Task goal: For the string "computer", search the entries below and copy every line where it appears.

Records supplied START

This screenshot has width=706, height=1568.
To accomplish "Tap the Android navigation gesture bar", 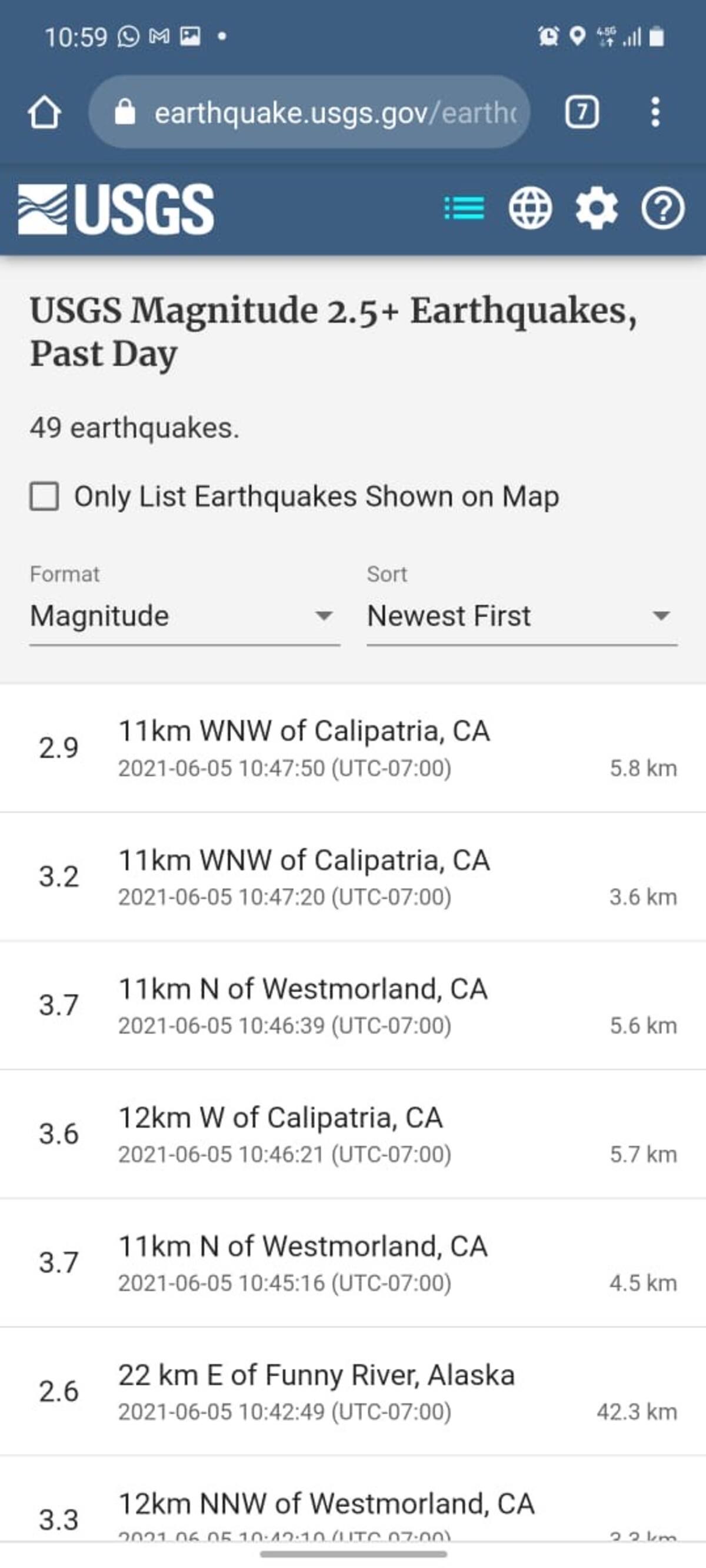I will pos(352,1554).
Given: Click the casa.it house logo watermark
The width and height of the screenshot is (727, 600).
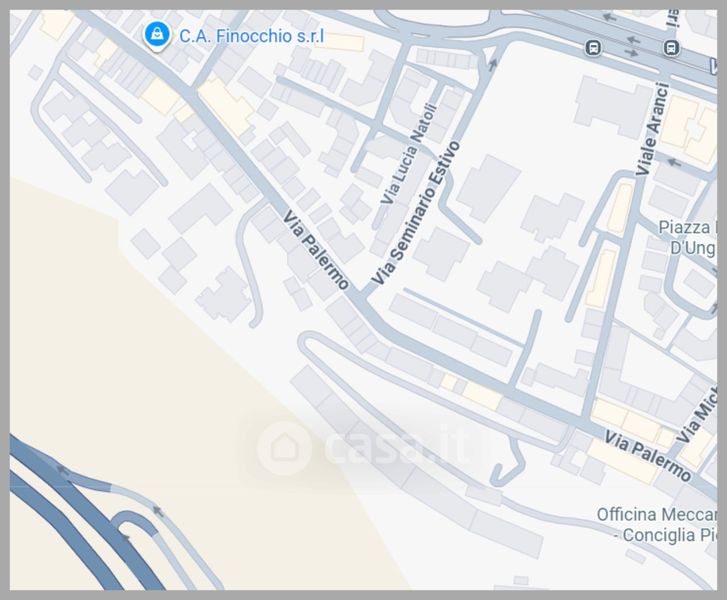Looking at the screenshot, I should 284,448.
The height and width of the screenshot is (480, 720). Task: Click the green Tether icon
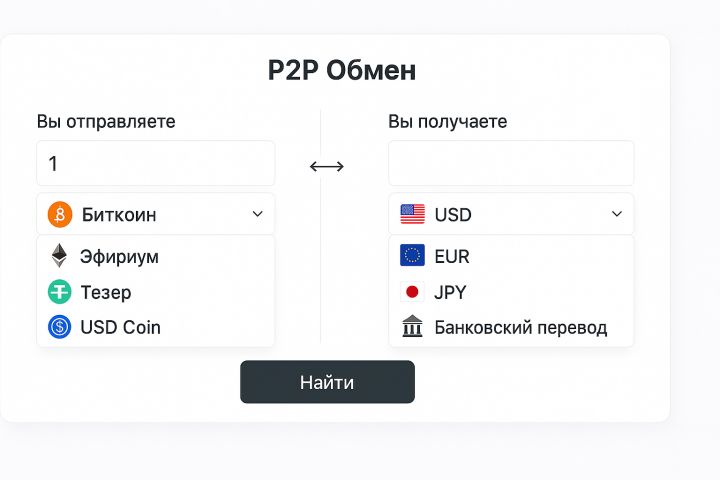coord(60,292)
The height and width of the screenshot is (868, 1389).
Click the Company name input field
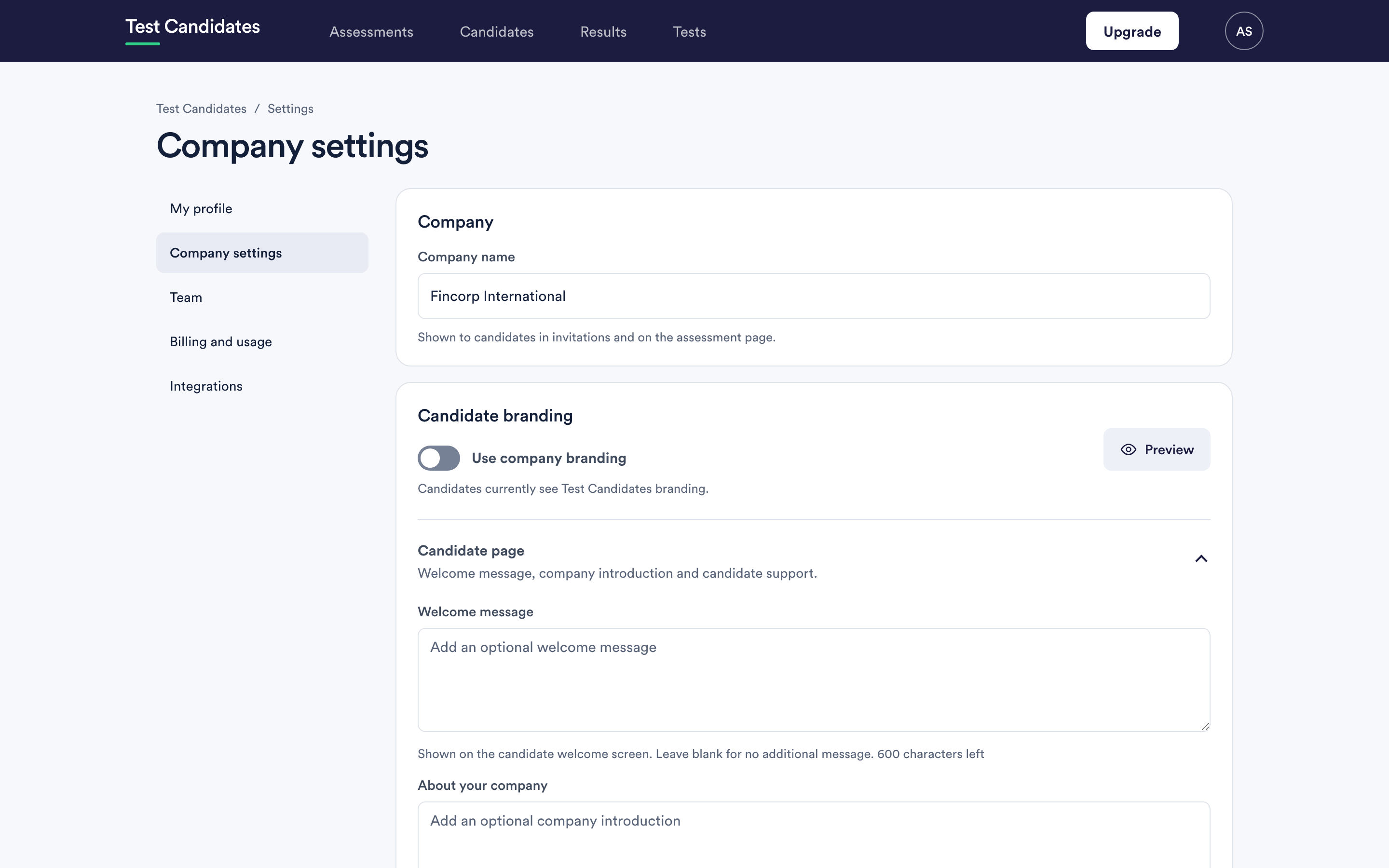click(814, 296)
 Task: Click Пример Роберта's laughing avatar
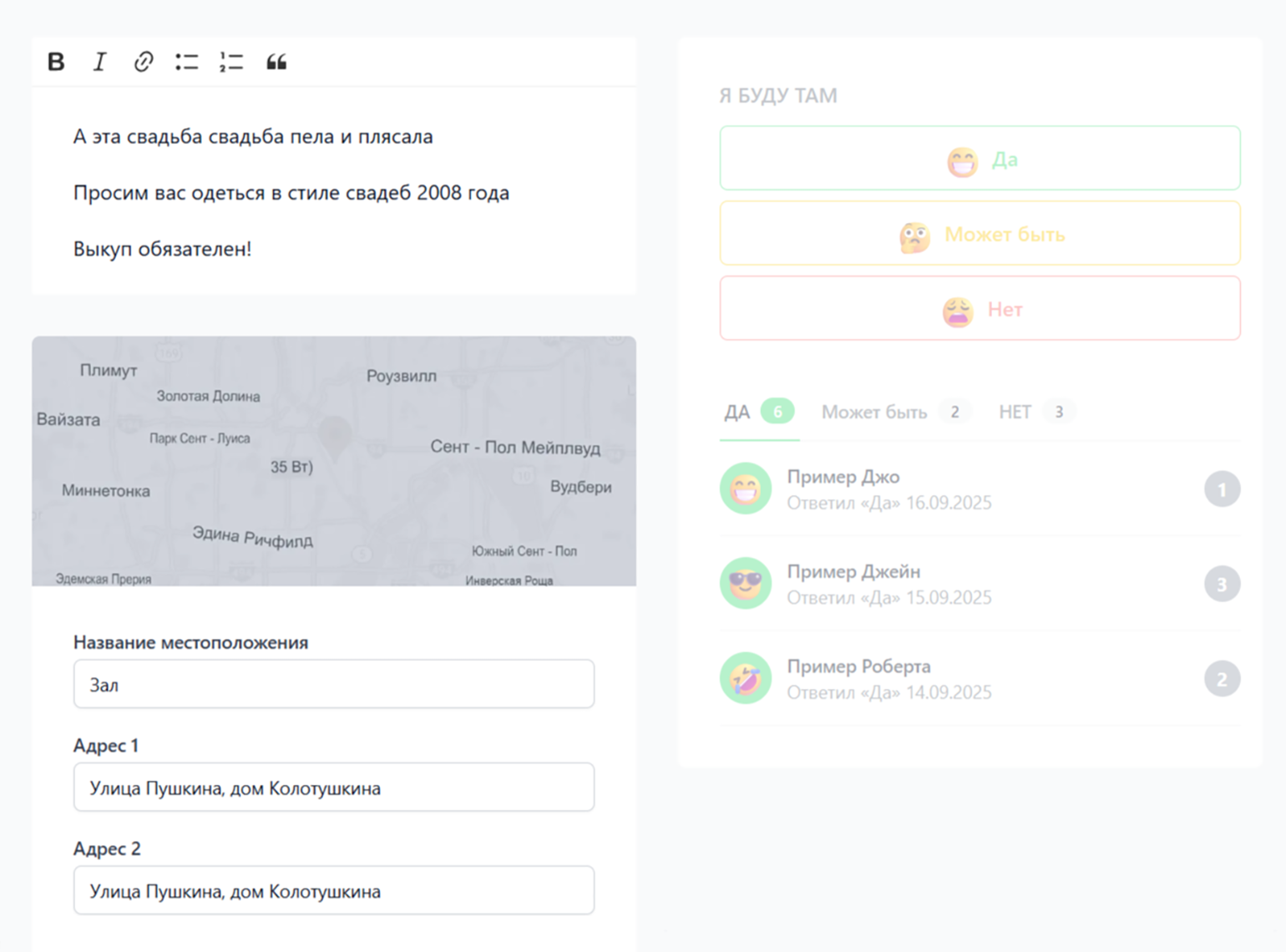[745, 678]
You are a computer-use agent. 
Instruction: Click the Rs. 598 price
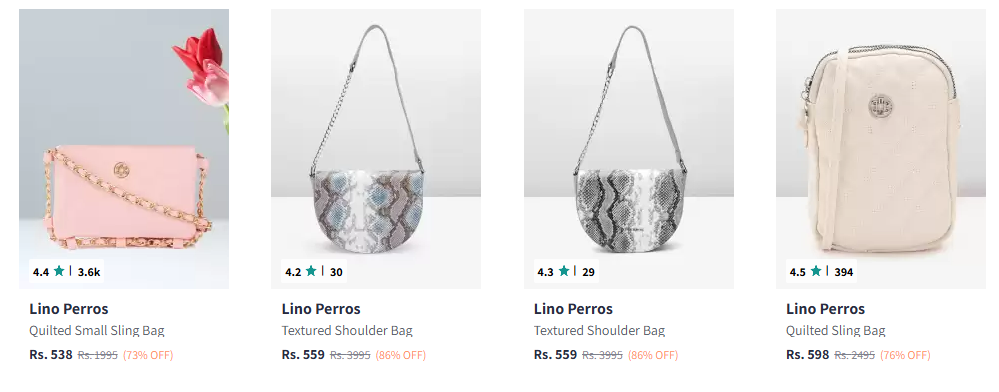pyautogui.click(x=808, y=354)
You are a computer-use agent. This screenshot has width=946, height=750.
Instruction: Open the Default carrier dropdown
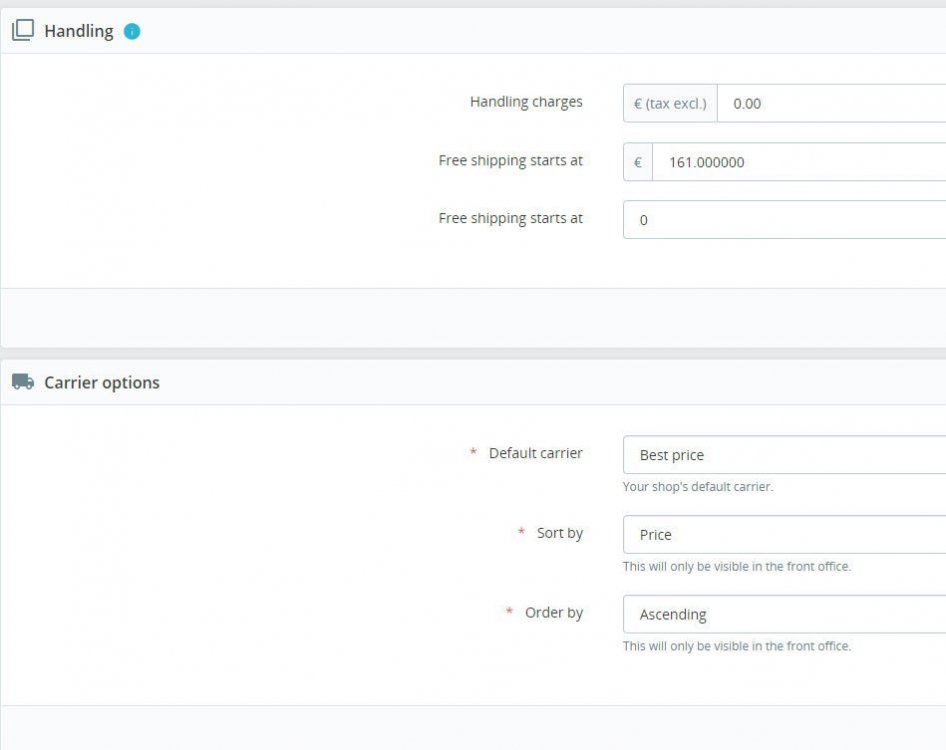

Records supplied END

Answer to the problem:
You are a computer-use agent. 
You are a computer-use agent. This screenshot has width=946, height=750.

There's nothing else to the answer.